Aux côtés des exploits des Lions Indomptables, une silhouette traverse les décennies et les stades africains avec la même ferveur intacte. Ngando Pickett, de son vrai nom Henry Mouyebe, n’est pas un simple supporter : il est une présence, une habitude sacrée, une mémoire vivante du football camerounais.
Originaire de Yaoundé, Ngando s’est imposé au fil des années comme l’un des visages les plus reconnaissables du football africain. Le corps peint aux couleurs du Vert-Rouge-Jaune, le regard habité, toujours en mouvement, il danse, il chante, il appelle. À environ 73 ans aujourd’hui, il continue de porter les Lions comme on porte une foi sans calcul, sans fatigue apparente, sans jamais trahir la passion.
Un fidèle parmi les fidèles
Sa présence dans les tribunes ne se compte plus. Plus de 16 Coupes d’Afrique des Nations, plusieurs Coupes du monde, des milliers de kilomètres parcourus pour une seule cause : encourager son équipe, celle qu’il appelle « son sang ». Quand les Lions entrent sur la pelouse, Ngando est déjà là, bien avant le coup d’envoi, comme un rituel que le football camerounais refuse d’abandonner.
Une image devenue symbole
Avec ses peintures corporelles, ses chants et ses pas de danse, Ngando Pickett a dépassé le statut de supporter. Il est devenu une mascotte populaire, un repère visuel, un symbole de cette ferveur africaine qui transforme chaque match en célébration collective. Reconnu bien au-delà des frontières du Cameroun, il incarne cette vérité simple : le football africain se vit autant dans les tribunes que sur le terrain.

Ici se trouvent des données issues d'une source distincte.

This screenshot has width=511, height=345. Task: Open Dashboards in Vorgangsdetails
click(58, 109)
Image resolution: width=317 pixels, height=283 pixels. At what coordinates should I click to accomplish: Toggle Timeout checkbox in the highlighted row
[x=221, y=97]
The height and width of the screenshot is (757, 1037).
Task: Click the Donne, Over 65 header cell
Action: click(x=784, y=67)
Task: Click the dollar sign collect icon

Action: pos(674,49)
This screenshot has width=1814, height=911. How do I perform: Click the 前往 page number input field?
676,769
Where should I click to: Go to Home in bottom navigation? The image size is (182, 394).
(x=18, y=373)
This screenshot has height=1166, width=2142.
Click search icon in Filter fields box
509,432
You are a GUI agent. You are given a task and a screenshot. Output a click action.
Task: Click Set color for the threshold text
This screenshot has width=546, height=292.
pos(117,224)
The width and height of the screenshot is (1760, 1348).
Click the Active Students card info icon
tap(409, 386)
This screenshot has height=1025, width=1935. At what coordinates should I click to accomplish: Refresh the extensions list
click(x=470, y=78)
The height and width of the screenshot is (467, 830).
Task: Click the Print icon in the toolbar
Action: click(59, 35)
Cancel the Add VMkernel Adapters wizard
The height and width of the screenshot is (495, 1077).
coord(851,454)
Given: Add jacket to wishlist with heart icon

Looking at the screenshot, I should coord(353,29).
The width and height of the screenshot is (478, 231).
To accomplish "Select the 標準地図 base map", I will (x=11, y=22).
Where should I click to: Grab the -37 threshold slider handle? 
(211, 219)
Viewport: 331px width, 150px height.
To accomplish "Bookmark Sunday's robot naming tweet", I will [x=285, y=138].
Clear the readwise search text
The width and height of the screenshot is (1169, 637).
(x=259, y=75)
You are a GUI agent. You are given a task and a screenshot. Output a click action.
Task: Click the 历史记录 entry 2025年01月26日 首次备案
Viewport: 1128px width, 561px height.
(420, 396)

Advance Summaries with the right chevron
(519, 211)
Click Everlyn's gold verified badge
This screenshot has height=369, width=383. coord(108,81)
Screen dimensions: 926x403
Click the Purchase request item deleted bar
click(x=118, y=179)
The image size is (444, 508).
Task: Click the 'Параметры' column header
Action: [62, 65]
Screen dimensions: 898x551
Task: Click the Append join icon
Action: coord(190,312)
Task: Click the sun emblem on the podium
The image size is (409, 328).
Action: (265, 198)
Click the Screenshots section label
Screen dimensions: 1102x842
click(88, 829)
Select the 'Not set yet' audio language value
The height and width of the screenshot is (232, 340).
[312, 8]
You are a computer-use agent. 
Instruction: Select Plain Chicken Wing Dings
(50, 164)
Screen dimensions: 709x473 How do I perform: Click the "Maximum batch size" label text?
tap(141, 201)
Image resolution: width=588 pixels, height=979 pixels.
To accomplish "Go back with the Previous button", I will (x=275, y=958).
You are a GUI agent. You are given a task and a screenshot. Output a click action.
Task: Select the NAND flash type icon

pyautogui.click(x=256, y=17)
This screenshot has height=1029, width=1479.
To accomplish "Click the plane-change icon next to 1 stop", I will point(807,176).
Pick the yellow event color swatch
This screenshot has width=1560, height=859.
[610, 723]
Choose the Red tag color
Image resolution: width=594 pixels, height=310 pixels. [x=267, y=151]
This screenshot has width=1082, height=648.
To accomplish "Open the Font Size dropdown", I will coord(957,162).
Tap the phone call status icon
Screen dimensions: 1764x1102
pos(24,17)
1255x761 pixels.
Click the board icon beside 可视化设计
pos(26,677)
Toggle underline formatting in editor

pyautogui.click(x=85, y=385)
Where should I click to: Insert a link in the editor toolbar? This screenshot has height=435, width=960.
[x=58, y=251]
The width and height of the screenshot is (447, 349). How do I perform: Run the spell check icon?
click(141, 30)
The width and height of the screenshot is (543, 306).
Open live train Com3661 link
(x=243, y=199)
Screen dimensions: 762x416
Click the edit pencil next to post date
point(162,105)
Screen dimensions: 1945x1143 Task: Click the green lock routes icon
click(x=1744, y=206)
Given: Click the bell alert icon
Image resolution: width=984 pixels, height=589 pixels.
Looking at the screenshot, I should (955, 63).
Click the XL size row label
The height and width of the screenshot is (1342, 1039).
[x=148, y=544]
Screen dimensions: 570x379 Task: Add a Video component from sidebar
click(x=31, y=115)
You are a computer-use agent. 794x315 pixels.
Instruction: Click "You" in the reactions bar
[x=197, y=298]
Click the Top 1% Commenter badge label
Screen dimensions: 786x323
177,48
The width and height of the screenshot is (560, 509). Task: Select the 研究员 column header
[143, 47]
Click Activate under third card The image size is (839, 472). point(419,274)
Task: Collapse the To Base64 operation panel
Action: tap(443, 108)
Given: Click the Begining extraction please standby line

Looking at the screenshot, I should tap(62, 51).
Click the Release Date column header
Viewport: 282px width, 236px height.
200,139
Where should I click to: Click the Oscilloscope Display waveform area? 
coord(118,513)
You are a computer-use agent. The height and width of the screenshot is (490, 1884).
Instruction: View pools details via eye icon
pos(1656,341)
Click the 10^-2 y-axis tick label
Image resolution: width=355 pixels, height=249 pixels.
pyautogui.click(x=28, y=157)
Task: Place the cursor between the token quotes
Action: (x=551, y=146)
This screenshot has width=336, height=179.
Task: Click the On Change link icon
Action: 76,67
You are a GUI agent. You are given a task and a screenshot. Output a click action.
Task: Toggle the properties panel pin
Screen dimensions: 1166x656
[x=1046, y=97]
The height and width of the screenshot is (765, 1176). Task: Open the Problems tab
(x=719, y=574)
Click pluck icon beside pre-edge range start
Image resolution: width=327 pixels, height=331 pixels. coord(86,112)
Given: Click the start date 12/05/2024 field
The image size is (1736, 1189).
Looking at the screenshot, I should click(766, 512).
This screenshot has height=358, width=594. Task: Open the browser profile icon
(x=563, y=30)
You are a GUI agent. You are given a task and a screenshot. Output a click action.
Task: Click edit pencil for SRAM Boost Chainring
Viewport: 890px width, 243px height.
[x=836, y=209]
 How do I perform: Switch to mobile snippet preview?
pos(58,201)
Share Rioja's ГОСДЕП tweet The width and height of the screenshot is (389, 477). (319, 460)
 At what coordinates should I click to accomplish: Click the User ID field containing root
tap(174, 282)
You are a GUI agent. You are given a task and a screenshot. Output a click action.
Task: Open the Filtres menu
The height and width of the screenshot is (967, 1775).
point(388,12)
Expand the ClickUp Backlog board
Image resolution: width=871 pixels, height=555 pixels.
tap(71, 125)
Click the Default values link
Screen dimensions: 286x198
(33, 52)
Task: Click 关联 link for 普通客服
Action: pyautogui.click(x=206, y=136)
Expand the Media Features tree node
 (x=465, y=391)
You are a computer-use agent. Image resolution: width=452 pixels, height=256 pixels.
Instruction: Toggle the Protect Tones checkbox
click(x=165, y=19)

Une icône hors du rectangle vert
Pour des millions de fans, Ngando Pickett représente l’âme même de la CAN : l’intensité, la joie brute, l’engagement total. Il rappelle que les grandes compétitions ne se racontent pas uniquement à travers les buts et les trophées, mais aussi à travers ceux qui n’ont jamais cessé d’y croire.
Ngando Pickett n’a jamais porté le maillot.
Mais depuis plus de quarante ans, il porte les Lions.